Dataset entries:
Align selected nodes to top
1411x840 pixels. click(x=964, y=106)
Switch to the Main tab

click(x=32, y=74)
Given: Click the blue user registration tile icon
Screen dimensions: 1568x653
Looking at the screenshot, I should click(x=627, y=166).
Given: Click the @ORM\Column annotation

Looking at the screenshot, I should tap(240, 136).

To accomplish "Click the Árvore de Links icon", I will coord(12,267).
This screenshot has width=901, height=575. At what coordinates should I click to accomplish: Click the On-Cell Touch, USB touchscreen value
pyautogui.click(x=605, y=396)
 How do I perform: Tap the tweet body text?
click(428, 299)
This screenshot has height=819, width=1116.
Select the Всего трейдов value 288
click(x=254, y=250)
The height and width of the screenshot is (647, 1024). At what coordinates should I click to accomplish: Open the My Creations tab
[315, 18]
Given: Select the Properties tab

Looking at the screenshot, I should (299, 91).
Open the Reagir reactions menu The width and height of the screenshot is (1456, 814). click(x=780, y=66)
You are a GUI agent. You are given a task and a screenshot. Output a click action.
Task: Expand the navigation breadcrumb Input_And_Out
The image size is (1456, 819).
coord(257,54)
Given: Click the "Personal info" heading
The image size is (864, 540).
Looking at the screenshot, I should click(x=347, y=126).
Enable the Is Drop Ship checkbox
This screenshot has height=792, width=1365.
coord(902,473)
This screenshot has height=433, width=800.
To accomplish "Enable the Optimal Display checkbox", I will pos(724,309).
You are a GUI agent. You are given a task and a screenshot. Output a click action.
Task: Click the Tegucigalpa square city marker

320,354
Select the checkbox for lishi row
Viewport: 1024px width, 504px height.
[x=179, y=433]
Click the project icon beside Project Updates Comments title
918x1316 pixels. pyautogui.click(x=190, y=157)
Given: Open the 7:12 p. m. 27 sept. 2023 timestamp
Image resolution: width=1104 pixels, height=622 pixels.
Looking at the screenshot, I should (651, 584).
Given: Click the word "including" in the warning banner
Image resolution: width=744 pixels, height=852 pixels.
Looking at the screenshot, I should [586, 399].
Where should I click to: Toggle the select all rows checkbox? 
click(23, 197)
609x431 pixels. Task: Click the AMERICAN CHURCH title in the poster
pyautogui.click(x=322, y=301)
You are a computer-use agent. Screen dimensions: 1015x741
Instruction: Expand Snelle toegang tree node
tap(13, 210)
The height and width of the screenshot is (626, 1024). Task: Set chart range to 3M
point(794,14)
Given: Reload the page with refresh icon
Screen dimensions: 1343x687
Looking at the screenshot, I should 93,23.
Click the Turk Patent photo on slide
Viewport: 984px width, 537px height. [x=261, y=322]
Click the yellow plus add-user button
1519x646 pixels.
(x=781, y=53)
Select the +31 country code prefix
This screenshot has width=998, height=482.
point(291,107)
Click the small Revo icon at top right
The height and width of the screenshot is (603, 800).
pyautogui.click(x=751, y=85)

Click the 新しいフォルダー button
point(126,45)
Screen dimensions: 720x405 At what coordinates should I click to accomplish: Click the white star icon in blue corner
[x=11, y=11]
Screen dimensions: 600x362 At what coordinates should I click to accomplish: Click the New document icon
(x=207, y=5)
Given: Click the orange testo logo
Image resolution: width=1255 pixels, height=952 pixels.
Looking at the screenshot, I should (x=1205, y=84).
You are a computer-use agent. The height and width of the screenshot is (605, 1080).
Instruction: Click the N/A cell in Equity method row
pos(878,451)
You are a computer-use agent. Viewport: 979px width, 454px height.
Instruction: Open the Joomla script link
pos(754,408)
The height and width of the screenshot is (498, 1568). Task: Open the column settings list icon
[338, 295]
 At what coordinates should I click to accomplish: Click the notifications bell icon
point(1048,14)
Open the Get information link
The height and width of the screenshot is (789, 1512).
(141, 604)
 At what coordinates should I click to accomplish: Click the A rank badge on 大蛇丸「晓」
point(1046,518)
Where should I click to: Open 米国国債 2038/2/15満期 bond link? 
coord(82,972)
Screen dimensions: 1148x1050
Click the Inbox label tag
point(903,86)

▶ [Work order]: Repeat the data word for word, leaving out no line.

▶ [Answer]:
Align selected nodes to top
1411x840 pixels. click(x=964, y=106)
Switch to the Main tab

click(x=32, y=74)
Given: Click the blue user registration tile icon
Screen dimensions: 1568x653
Looking at the screenshot, I should click(x=627, y=166).
Given: Click the @ORM\Column annotation

Looking at the screenshot, I should tap(240, 136).

To accomplish "Click the Árvore de Links icon", I will coord(12,267).
This screenshot has width=901, height=575. At what coordinates should I click to accomplish: Click the On-Cell Touch, USB touchscreen value
pyautogui.click(x=605, y=396)
 How do I perform: Tap the tweet body text?
click(428, 299)
This screenshot has height=819, width=1116.
Select the Всего трейдов value 288
click(x=254, y=250)
The height and width of the screenshot is (647, 1024). At what coordinates should I click to accomplish: Open the My Creations tab
[315, 18]
Given: Select the Properties tab

Looking at the screenshot, I should (299, 91).
Open the Reagir reactions menu The width and height of the screenshot is (1456, 814). click(x=780, y=66)
You are a GUI agent. You are given a task and a screenshot. Output a click action.
Task: Expand the navigation breadcrumb Input_And_Out
The image size is (1456, 819).
coord(257,54)
Given: Click the "Personal info" heading
The image size is (864, 540).
Looking at the screenshot, I should click(x=347, y=126).
Enable the Is Drop Ship checkbox
This screenshot has height=792, width=1365.
coord(902,473)
This screenshot has height=433, width=800.
To accomplish "Enable the Optimal Display checkbox", I will pos(724,309).
You are a GUI agent. You are given a task and a screenshot. Output a click action.
Task: Click the Tegucigalpa square city marker

320,354
Select the checkbox for lishi row
Viewport: 1024px width, 504px height.
[x=179, y=433]
Click the project icon beside Project Updates Comments title
918x1316 pixels. pyautogui.click(x=190, y=157)
Given: Open the 7:12 p. m. 27 sept. 2023 timestamp
Image resolution: width=1104 pixels, height=622 pixels.
Looking at the screenshot, I should (651, 584).
Given: Click the word "including" in the warning banner
Image resolution: width=744 pixels, height=852 pixels.
Looking at the screenshot, I should [586, 399].
Where should I click to: Toggle the select all rows checkbox? 
click(23, 197)
609x431 pixels. Task: Click the AMERICAN CHURCH title in the poster
pyautogui.click(x=322, y=301)
You are a computer-use agent. Screen dimensions: 1015x741
Instruction: Expand Snelle toegang tree node
tap(13, 210)
The height and width of the screenshot is (626, 1024). Task: Set chart range to 3M
point(794,14)
Given: Reload the page with refresh icon
Screen dimensions: 1343x687
Looking at the screenshot, I should 93,23.
Click the Turk Patent photo on slide
Viewport: 984px width, 537px height. [x=261, y=322]
Click the yellow plus add-user button
1519x646 pixels.
(x=781, y=53)
Select the +31 country code prefix
This screenshot has width=998, height=482.
point(291,107)
Click the small Revo icon at top right
The height and width of the screenshot is (603, 800).
pyautogui.click(x=751, y=85)

Click the 新しいフォルダー button
point(126,45)
Screen dimensions: 720x405 At what coordinates should I click to accomplish: Click the white star icon in blue corner
[x=11, y=11]
Screen dimensions: 600x362 At what coordinates should I click to accomplish: Click the New document icon
(x=207, y=5)
Given: Click the orange testo logo
Image resolution: width=1255 pixels, height=952 pixels.
Looking at the screenshot, I should (x=1205, y=84).
You are a computer-use agent. The height and width of the screenshot is (605, 1080).
Instruction: Click the N/A cell in Equity method row
pos(878,451)
You are a computer-use agent. Viewport: 979px width, 454px height.
Instruction: Open the Joomla script link
pos(754,408)
The height and width of the screenshot is (498, 1568). Task: Open the column settings list icon
[338, 295]
 At what coordinates should I click to accomplish: Click the notifications bell icon
point(1048,14)
Open the Get information link
The height and width of the screenshot is (789, 1512).
(141, 604)
 At what coordinates should I click to accomplish: Click the A rank badge on 大蛇丸「晓」
point(1046,518)
Where should I click to: Open 米国国債 2038/2/15満期 bond link? 
coord(82,972)
Screen dimensions: 1148x1050
Click the Inbox label tag
point(903,86)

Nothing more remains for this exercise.